Pixel coordinate grounding data:
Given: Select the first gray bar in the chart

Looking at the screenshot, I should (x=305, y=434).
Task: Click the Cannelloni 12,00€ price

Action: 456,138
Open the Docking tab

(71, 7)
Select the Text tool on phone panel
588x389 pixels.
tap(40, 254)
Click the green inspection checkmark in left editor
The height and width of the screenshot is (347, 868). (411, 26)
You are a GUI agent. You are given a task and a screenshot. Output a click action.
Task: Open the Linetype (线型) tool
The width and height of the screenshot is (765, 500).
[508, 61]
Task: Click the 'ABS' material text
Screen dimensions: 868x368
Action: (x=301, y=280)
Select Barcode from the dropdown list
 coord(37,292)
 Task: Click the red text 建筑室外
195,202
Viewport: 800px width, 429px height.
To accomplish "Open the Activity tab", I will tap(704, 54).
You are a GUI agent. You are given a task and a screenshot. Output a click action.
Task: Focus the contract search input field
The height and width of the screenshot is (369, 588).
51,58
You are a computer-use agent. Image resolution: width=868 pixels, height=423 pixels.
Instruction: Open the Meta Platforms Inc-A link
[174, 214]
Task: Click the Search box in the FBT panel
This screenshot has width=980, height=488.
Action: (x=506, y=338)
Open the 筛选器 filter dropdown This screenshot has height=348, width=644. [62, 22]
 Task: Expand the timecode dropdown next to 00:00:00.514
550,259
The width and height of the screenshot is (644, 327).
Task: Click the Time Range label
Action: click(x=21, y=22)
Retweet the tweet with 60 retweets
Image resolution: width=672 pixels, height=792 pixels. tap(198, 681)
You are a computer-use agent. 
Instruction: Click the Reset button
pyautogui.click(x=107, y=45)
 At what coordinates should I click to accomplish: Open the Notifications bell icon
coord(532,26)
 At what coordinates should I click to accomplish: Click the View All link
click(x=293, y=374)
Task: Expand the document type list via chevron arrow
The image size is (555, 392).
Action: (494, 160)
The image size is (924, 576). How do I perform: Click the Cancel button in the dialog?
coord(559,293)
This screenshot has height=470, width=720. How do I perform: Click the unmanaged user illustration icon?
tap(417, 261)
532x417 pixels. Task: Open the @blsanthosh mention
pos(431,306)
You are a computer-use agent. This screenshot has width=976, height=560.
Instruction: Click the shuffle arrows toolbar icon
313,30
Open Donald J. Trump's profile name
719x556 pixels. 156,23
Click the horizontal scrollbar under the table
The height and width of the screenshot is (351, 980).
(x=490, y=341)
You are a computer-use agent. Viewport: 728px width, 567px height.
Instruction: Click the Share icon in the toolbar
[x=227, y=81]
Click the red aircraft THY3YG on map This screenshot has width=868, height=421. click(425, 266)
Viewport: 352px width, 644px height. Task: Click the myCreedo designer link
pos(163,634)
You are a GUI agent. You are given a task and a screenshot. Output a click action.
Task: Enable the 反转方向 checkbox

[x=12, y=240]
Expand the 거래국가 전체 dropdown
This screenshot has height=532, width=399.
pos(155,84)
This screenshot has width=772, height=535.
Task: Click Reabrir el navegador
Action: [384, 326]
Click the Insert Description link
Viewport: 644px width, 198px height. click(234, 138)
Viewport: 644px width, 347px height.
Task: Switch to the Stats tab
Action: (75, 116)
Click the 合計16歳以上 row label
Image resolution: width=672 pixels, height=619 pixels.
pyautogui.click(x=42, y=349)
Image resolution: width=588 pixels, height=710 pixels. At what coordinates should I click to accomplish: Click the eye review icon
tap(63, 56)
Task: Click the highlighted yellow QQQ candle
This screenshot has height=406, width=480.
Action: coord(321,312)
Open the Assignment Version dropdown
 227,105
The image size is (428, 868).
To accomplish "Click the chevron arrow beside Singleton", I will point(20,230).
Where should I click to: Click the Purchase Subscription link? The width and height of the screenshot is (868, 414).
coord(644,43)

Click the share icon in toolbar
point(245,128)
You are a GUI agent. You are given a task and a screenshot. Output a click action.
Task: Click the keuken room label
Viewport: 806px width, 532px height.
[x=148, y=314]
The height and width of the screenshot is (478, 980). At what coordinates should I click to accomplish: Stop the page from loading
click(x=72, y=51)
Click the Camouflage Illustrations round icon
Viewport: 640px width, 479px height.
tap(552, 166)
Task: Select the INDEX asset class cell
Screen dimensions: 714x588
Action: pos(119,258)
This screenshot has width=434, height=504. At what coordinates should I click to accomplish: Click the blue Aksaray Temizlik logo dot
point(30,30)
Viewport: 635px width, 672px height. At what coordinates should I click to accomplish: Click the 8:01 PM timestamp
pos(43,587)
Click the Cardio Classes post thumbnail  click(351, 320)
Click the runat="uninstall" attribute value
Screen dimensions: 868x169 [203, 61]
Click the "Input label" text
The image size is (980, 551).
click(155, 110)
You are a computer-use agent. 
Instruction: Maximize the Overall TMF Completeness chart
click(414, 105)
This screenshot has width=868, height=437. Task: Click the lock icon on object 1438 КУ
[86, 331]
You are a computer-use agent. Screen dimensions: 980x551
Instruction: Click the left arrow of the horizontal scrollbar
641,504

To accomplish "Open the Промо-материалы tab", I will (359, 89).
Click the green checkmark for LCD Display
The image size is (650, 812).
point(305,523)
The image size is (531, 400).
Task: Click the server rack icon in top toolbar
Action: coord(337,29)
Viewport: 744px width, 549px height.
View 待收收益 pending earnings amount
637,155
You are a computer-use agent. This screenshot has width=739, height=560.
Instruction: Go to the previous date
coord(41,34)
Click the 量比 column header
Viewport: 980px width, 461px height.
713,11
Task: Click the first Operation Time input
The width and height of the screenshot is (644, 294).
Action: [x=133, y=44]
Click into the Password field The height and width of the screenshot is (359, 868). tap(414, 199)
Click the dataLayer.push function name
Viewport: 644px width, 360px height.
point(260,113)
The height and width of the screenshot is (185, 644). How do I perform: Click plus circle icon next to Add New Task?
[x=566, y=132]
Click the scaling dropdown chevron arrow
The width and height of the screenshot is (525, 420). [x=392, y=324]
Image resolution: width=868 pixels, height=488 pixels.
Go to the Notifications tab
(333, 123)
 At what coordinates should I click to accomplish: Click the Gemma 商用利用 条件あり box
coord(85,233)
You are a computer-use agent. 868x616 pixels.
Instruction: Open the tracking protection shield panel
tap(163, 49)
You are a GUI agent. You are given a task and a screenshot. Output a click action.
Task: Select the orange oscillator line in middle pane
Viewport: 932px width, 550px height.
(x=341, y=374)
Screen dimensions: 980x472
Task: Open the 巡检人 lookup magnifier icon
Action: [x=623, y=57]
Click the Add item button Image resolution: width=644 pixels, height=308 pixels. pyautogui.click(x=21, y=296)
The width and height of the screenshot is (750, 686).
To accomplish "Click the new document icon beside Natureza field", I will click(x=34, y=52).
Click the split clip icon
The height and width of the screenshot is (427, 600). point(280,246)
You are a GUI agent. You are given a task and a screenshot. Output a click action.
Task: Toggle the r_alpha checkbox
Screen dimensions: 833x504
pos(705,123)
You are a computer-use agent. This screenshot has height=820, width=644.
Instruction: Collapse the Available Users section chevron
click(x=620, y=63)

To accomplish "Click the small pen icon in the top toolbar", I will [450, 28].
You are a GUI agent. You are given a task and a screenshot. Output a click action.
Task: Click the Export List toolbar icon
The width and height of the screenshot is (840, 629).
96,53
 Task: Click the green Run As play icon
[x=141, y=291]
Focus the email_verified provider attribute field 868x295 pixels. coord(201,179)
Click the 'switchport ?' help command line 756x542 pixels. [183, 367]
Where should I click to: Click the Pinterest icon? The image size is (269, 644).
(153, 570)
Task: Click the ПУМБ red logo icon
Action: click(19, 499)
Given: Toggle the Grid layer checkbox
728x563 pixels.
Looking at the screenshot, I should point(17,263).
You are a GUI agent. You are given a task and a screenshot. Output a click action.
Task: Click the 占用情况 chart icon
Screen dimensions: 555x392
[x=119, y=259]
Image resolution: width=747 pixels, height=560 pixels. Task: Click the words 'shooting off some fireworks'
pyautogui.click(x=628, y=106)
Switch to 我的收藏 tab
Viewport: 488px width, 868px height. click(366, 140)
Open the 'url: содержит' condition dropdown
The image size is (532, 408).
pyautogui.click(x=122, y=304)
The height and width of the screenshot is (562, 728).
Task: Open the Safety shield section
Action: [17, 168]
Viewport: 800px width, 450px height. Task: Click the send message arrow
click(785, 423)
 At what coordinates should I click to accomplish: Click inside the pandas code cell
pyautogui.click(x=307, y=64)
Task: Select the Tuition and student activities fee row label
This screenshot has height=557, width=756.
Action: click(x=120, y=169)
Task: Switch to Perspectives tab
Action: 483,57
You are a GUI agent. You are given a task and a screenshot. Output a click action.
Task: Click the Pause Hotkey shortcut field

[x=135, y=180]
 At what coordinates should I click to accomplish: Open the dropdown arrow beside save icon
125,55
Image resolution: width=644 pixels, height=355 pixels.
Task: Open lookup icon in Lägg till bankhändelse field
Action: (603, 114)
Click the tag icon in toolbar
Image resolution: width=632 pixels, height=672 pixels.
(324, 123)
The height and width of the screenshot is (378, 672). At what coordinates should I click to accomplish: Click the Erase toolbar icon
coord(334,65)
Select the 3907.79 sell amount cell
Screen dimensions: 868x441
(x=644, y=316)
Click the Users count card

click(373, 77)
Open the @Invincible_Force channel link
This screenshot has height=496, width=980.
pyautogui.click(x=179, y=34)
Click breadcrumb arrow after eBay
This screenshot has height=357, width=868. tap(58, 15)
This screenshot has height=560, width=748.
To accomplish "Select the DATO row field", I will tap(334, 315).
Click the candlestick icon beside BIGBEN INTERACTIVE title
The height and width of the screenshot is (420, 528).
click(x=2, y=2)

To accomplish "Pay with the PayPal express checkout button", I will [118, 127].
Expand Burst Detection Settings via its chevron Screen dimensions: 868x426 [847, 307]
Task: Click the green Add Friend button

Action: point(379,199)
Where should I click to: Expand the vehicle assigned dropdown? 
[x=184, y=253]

→ **YOUR GOAL**
Wherever the string "computer" appears in the entries above, list that line.

→ **TASK ANSWER**
You are a computer-use agent. Image resolution: width=868 pixels, height=423 pixels.
You are a computer-use agent. 
You are a computer-use agent. This screenshot has width=976, height=560.
You are a computer-use agent. Viewport: 728px width, 567px height.
You are a computer-use agent. 
You are a computer-use agent. Screen dimensions: 980x551
You are a computer-use agent. This screenshot has width=739, height=560.
You are a computer-use agent. 868x616 pixels.
You are a computer-use agent. This screenshot has height=820, width=644.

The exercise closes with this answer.